What to produce
Can you write out the material below again, changing every "screenshot" to "screen capture" and leaving everything else the same?

Data shown
┌────────

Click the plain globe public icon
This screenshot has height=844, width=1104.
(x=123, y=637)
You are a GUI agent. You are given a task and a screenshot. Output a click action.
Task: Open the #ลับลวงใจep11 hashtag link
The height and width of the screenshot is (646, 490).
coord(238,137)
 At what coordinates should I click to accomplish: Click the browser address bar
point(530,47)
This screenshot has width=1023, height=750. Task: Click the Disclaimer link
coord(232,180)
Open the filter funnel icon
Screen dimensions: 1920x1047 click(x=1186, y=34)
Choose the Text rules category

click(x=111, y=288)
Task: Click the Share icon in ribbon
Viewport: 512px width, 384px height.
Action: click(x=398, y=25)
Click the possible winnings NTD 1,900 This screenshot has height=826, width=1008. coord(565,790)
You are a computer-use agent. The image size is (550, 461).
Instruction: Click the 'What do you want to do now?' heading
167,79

└────────

Output for this exercise
Click the plain globe public icon
This screen capture has height=844, width=1104.
(x=123, y=637)
You are a GUI agent. You are given a task and a screen capture. Output a click action.
Task: Open the #ลับลวงใจep11 hashtag link
The height and width of the screen capture is (646, 490).
coord(238,137)
 At what coordinates should I click to accomplish: Click the browser address bar
point(530,47)
This screen capture has width=1023, height=750. Task: Click the Disclaimer link
coord(232,180)
Open the filter funnel icon
Screen dimensions: 1920x1047 click(x=1186, y=34)
Choose the Text rules category

click(x=111, y=288)
Task: Click the Share icon in ribbon
Viewport: 512px width, 384px height.
Action: click(x=398, y=25)
Click the possible winnings NTD 1,900 This screen capture has height=826, width=1008. coord(565,790)
You are a computer-use agent. The image size is (550, 461).
Instruction: Click the 'What do you want to do now?' heading
167,79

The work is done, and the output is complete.